SUPPLIED RECORDS »
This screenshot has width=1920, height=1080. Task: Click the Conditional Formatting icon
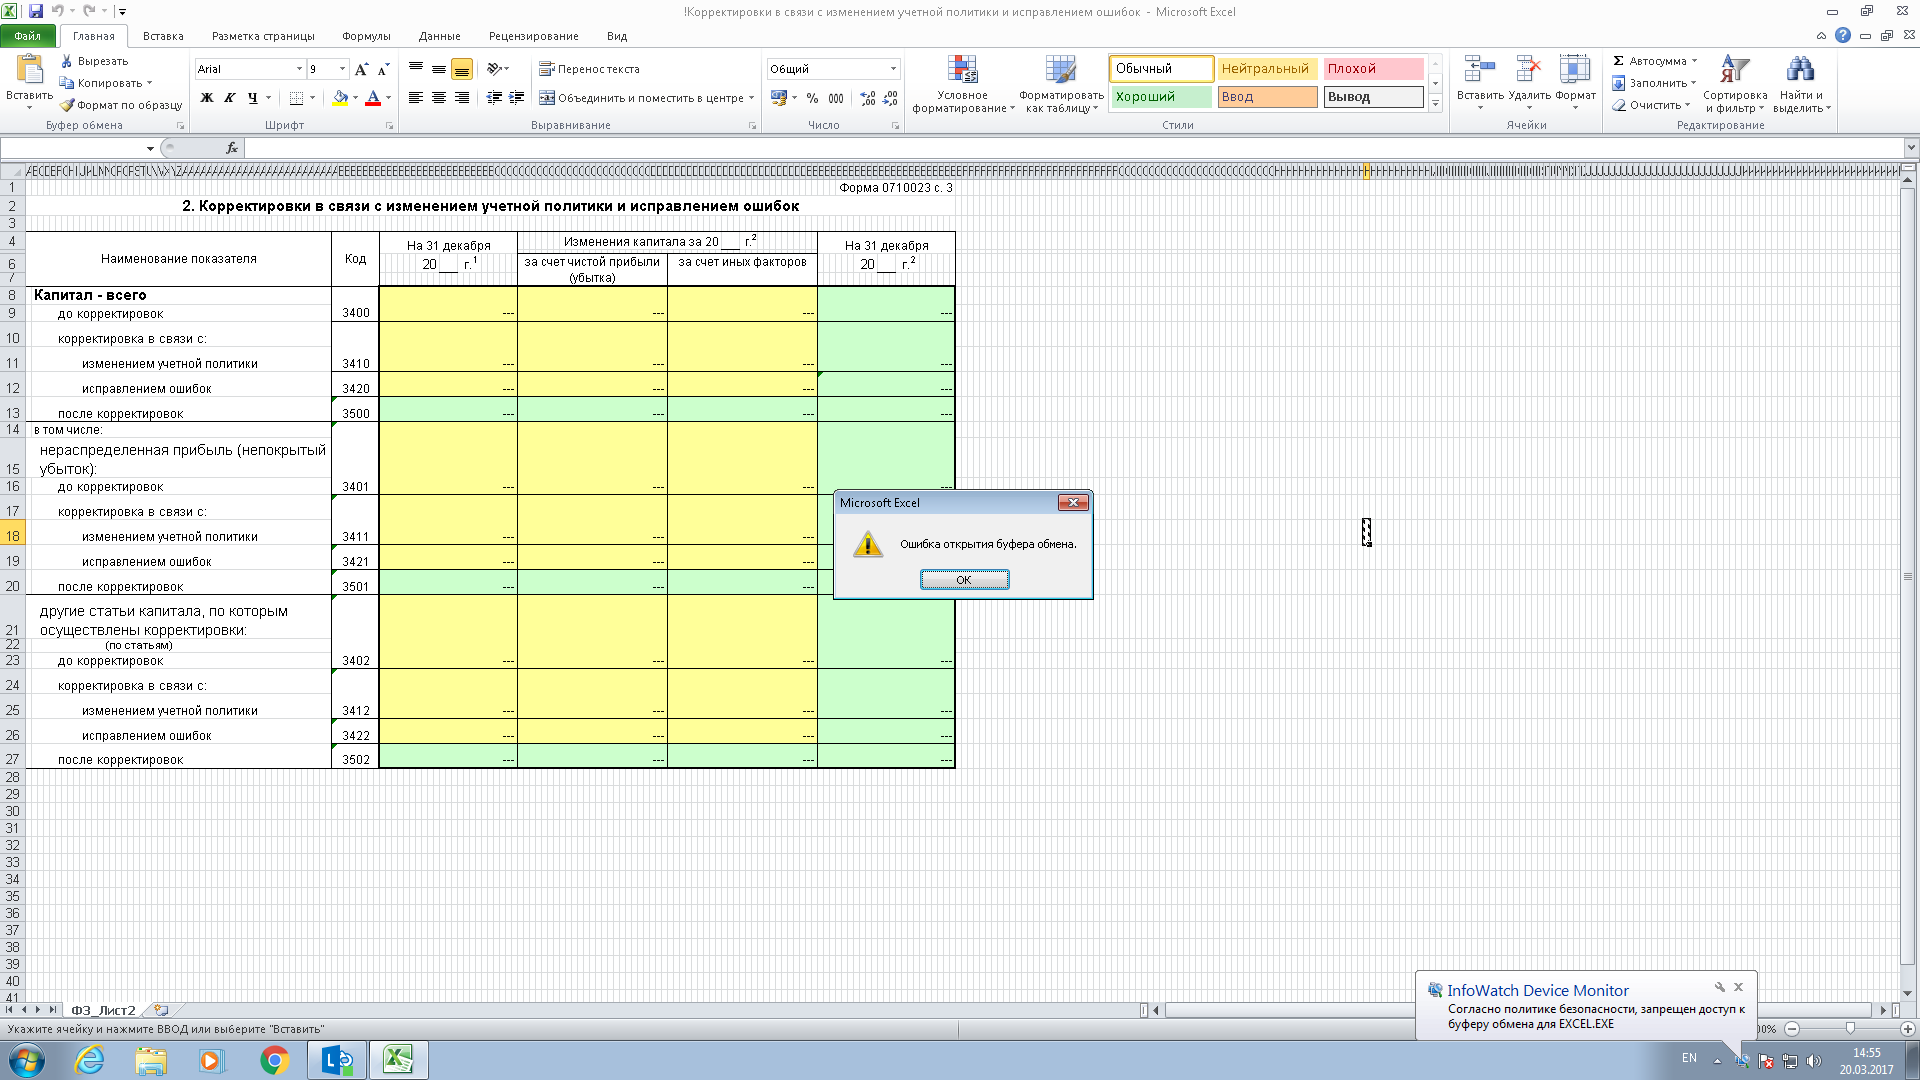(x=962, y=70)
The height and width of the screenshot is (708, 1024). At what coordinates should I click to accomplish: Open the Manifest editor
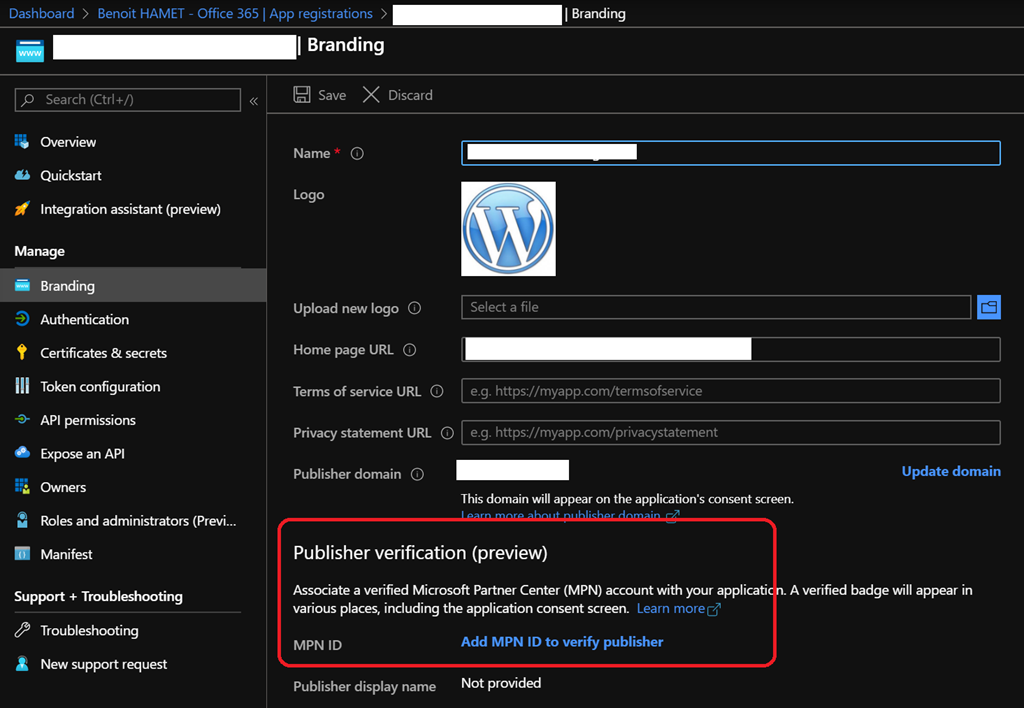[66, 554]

* * *

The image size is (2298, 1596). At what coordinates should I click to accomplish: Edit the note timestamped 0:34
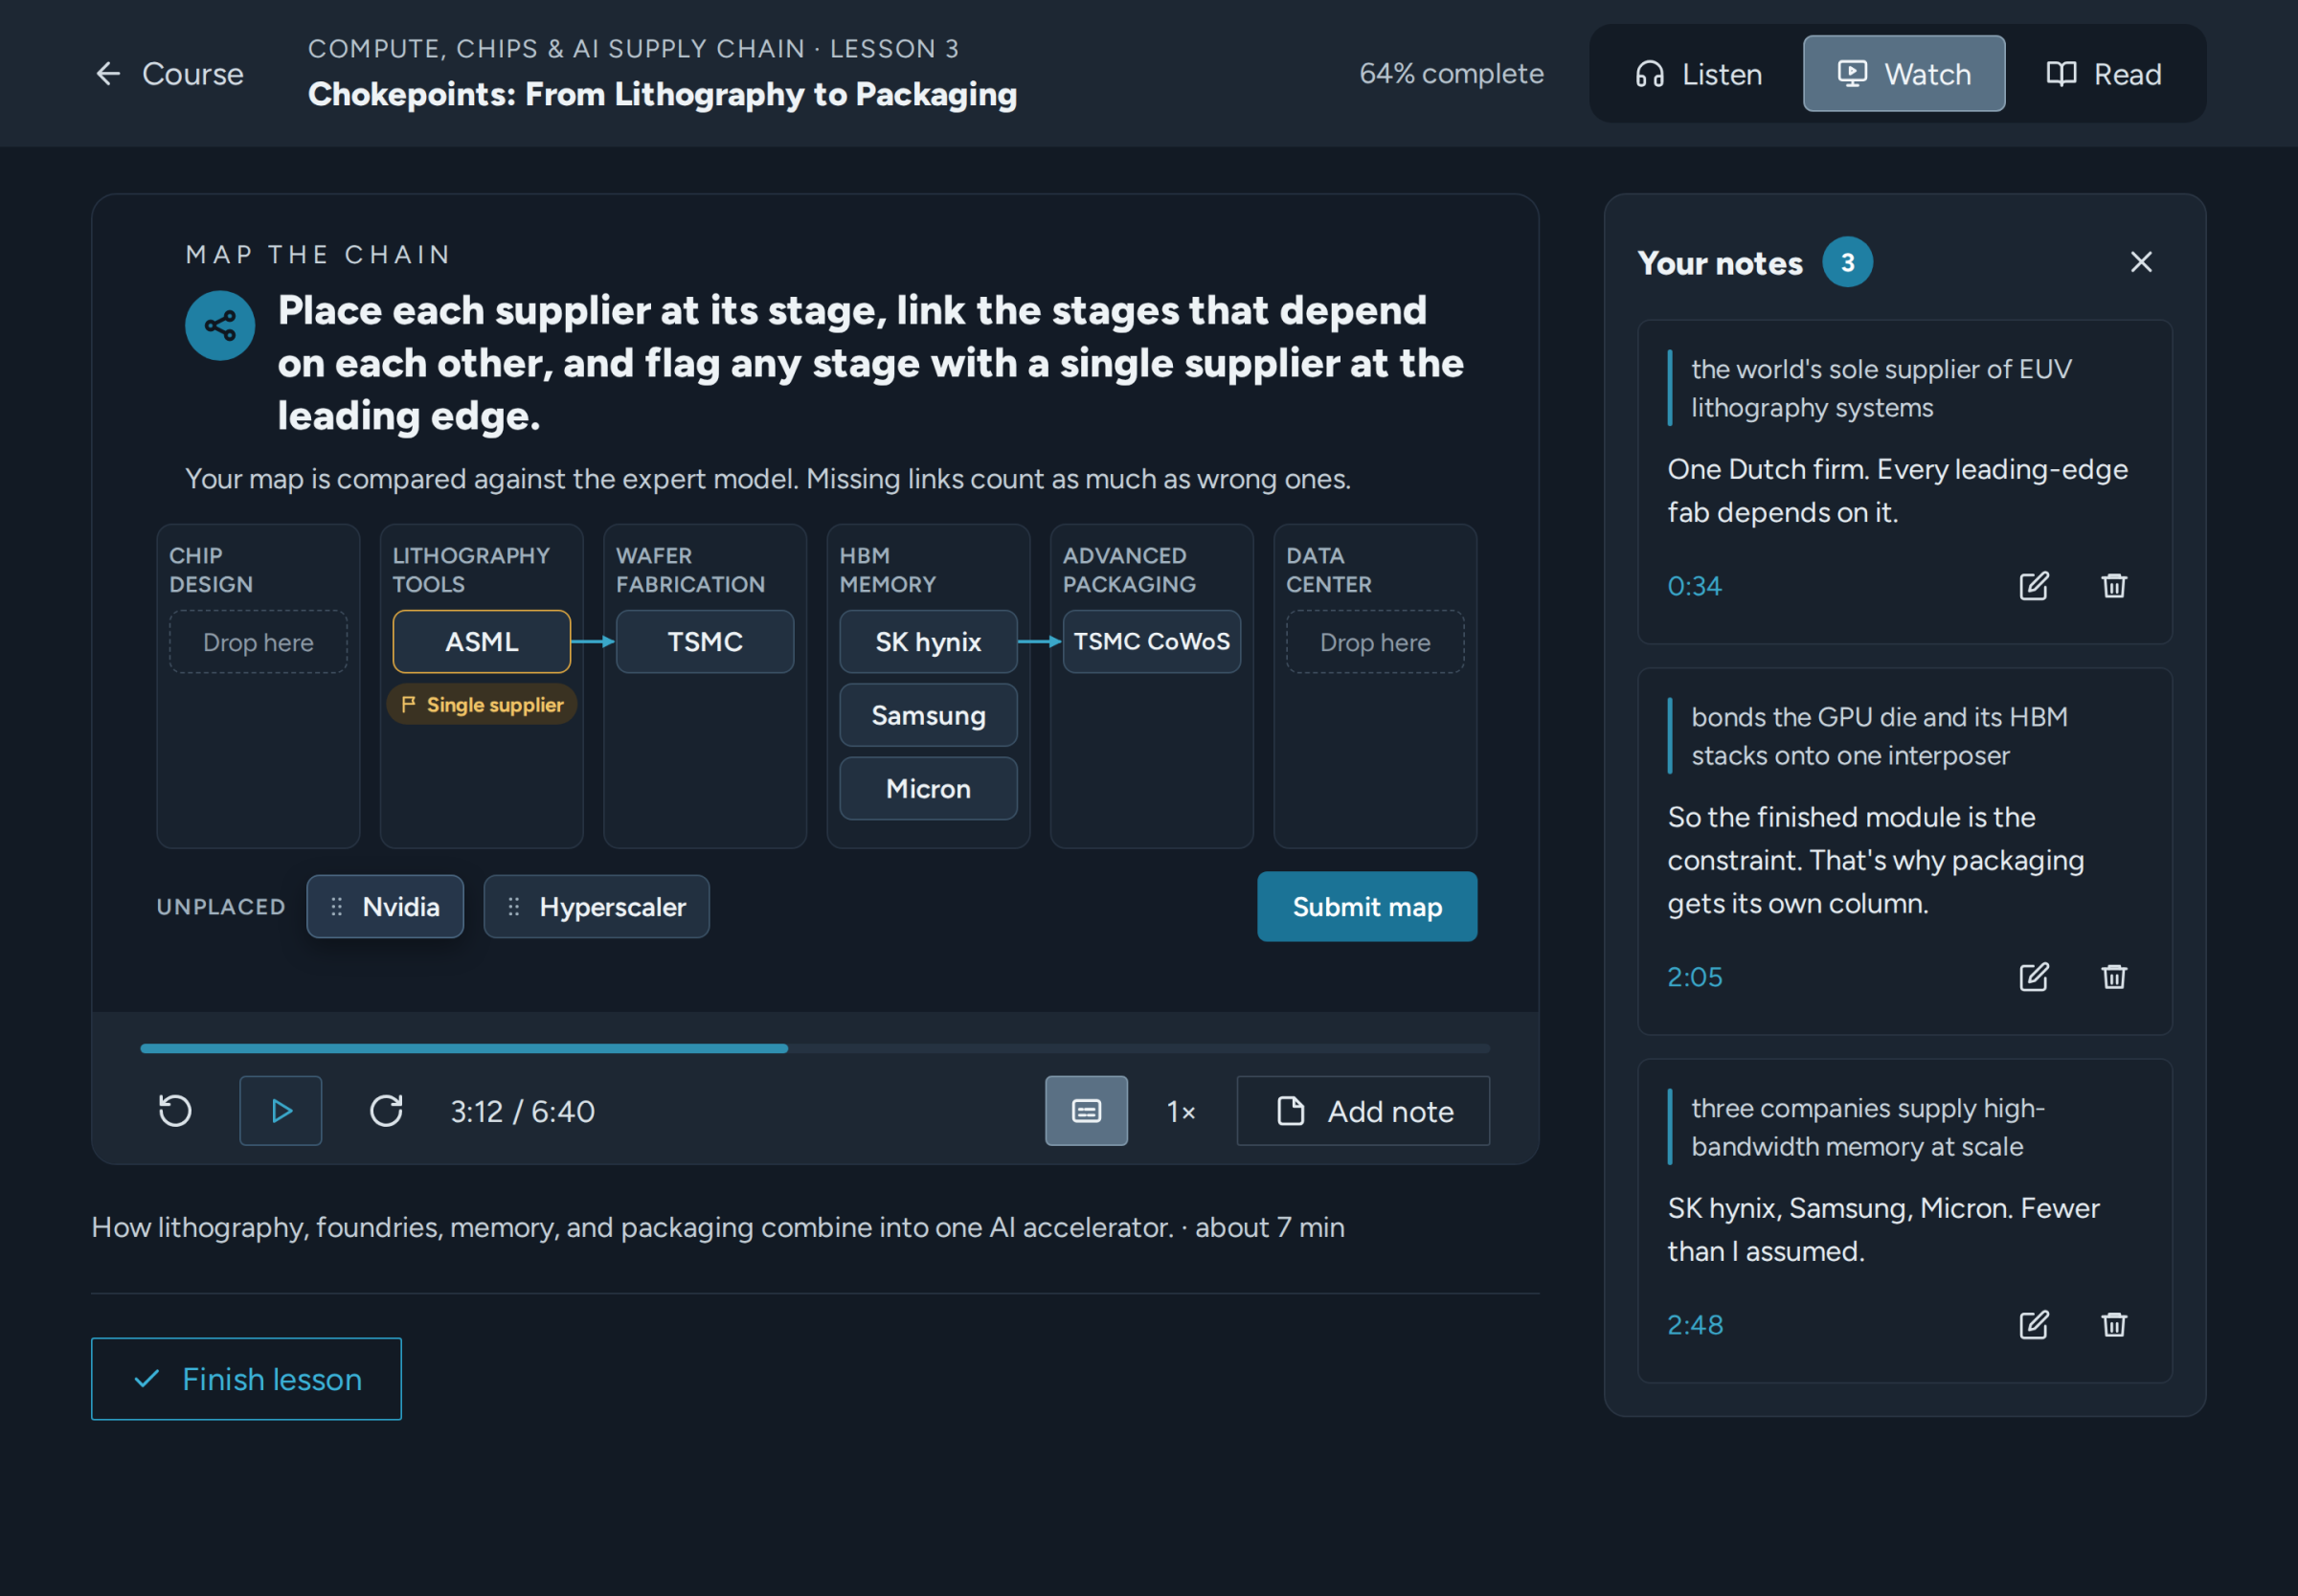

PROBLEM REQUIREMENTS » Find each line above that contains the word "what", with matching case, and copy those lines in full.

ANSWER TO THE PROBLEM »
The height and width of the screenshot is (708, 1024). At what coordinates should I click to accomplish: Open the Manifest editor
The image size is (2298, 1596). At what coordinates should I click to accomplish: Edit the note timestamped 0:34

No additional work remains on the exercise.